I chili di troppo possono rappresentare un problema sia per la propria salute, sia per l’aspetto fisico. Spesso, quindi, fa ricorso a diete improvvisate che non fanno altro che peggiorare la situazione, oltre a creare danni al nostro organismo. Meglio, quindi, rivolgersi ad esperti che possono consigliare il regime alimentare più adatto al nostro stile di vita ed alle nostre esigenze. Negli ultimi anni sta avendo sempre più successo la dieta Plank, che è una strategia di dimagrimento repentino ed iperproteico che prende il nome da Marx Planck. Marx Planck era uno scienziato tedesco, morto nel 1947, che scoprì e divulgò la teoria dei quanti.

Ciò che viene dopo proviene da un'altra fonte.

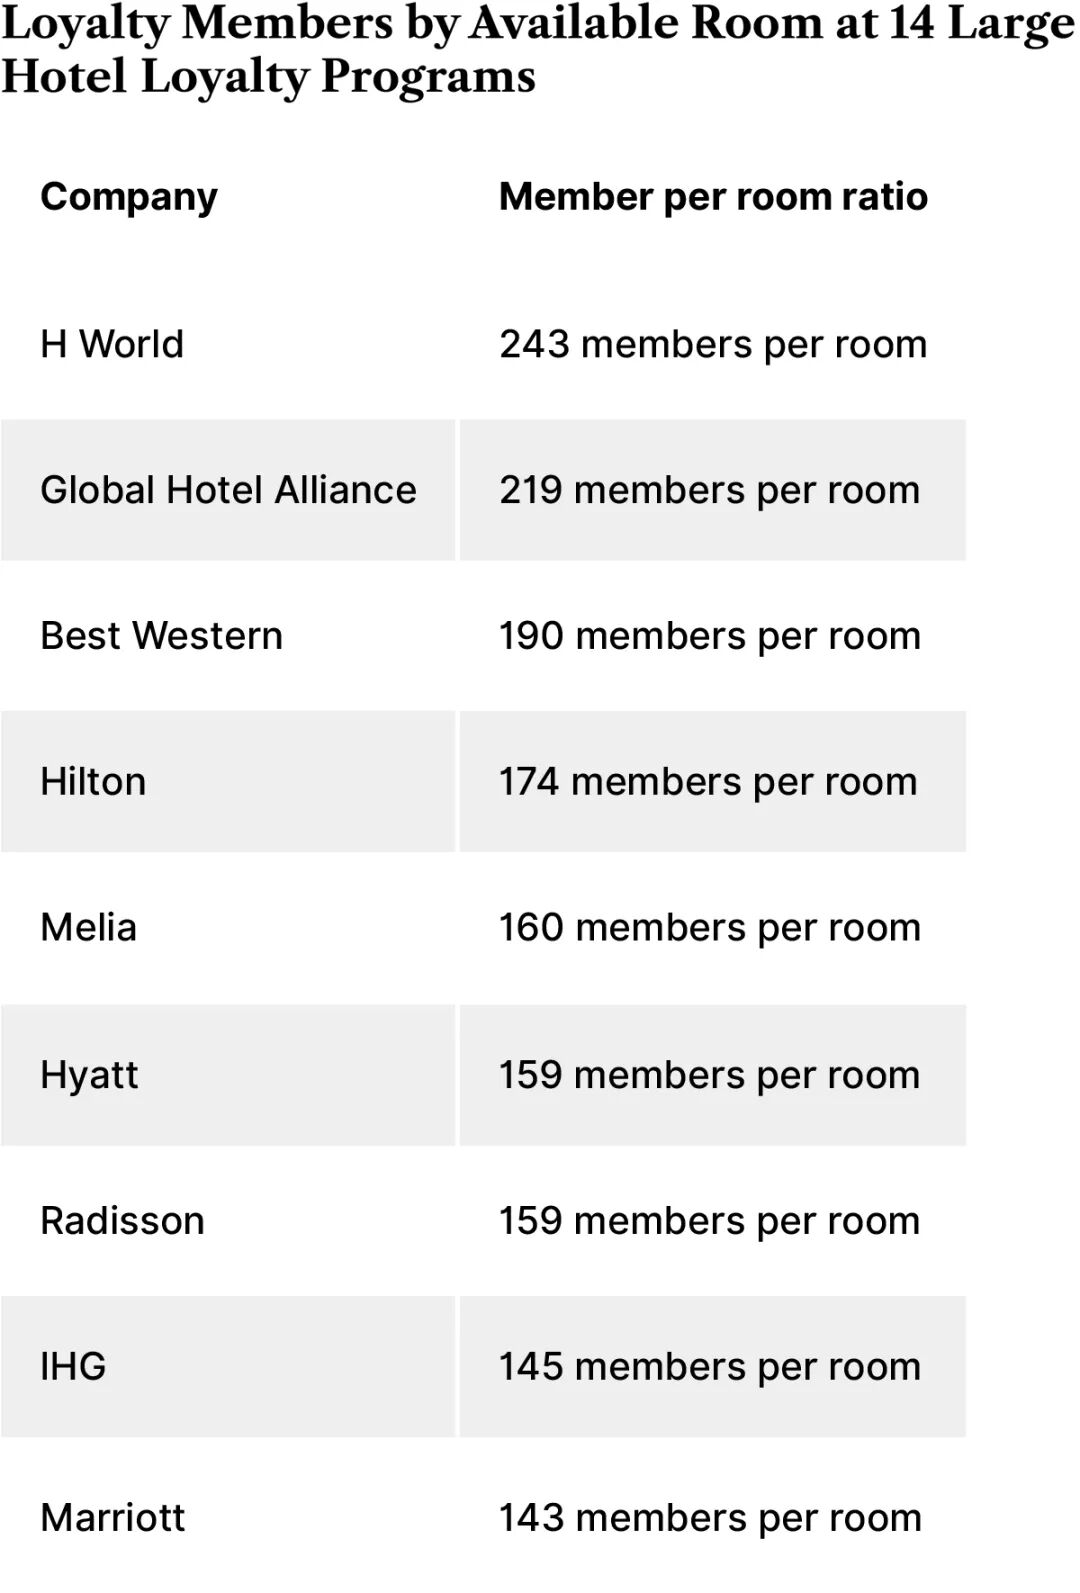Select the Marriott company cell
This screenshot has width=1080, height=1593.
pyautogui.click(x=112, y=1518)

Come funziona la dieta Plank

La dieta Plank è un sistema di calo ponderale da utilizzare solo per due settimane, al termine delle quali si dovrebbe concludere un dimagrimento di circa nove chilogrammi. Dopo questi 14 giorni il peso dovrebbe rimanere costante per circa tre anni, grazie alle modifiche di natura metabolica imposte all’organismo.

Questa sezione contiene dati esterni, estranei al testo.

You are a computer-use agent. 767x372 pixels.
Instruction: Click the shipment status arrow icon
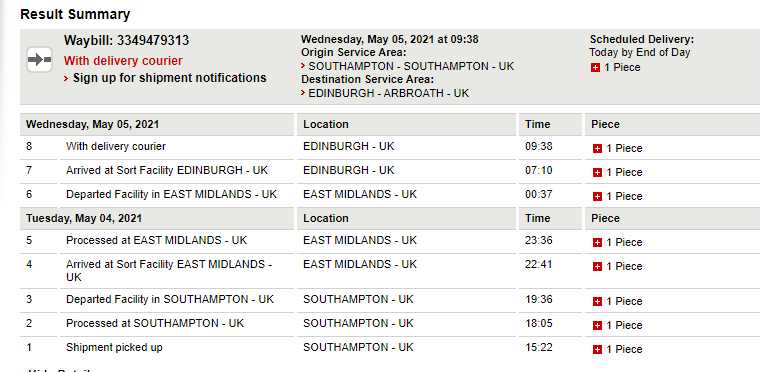click(x=39, y=60)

Può essere definita una dieta lampo che apporta una quantità di proteine notevolmente superiore alle raccomandazioni per una sana e corretta alimentazione. La dieta Plank riduce drasticamente alcuni nutrienti dal menù ordinario, come lo zucchero e l’olio. Inoltre non si fa alcun riferimento alle porzioni e alle grammature degli alimenti e non è previsto alcun protocollo di attività fisica motoria associato alla dieta. La dieta Plank comprende: caffè, uova, verdure bollite, prosciutto, carne, frutta, pane, yogurt, ortaggi, pesce e formaggio.

La dieta mediterranea

La dieta mediterranea è, senza dubbio, il regime alimentare più completo, seguito ed apprezzato al mondo. Si basa su alimenti tradizionalmente consumati in alcuni paesi del bacino mediterraneo tra cui, per esempio, cereali, frutta e verdura, olio di oliva, carne, pesce, latticini, pane, pasta. Il concetto di dieta mediterranea è stato introdotto e studiato inizialmente dal fisiologo statunitense Ancel Keys, il quale ne ha dimostrato i benefici effetti sulla longevità e sulla salute nel suo Seven Country Study.

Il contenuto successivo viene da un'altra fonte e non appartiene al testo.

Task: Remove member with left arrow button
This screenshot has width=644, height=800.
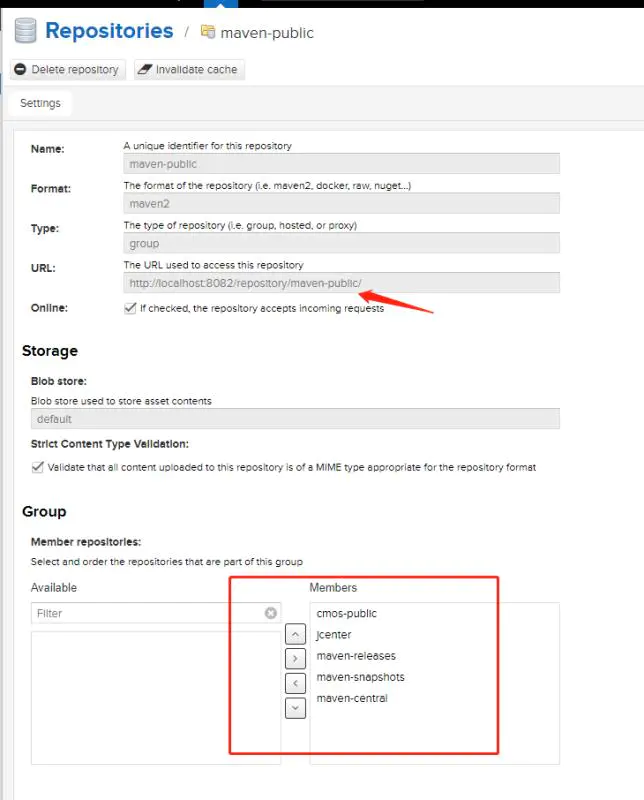Action: (295, 683)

Le caratteristiche della dieta mediterranea sono le seguenti: abbondanti alimenti di origine vegetale (frutta, verdura, ortaggi, pane e cereali (soprattutto integrali) patate, fagioli e altri legumi, noci, semi, freschi, al naturale, di stagione, di origine locale. La frutta fresca rappresenta un must della dieta mediterranea ed è consigliata come dessert giornaliero. Presenti anche i latticini come formaggi e yogurt, consumati giornalmente in modesta quantità. Pesce e pollame consumato in quantità modesta, da zero a quattro uova la settimana, carni rosse, vino.

Questa dieta ha un contenuto basso in grassi saturi ed un contenuto totale di grassi da meno del 25 a meno del 35% a secondo delle zone. La dieta mediterranea è un vero e proprio stile di vita visto che assicura un adeguato apporto di nutrienti importanti per il nostro organismo, è basata su cibi naturali e riduce il rischio per le malattie del benessere, cioè di tutte quelle patologie, come il diabete di tipo II, l’obesità ed i problemi di natura cardiovascolare, legate allo stile alimentare squilibrato tipico dei Paesi occidentali.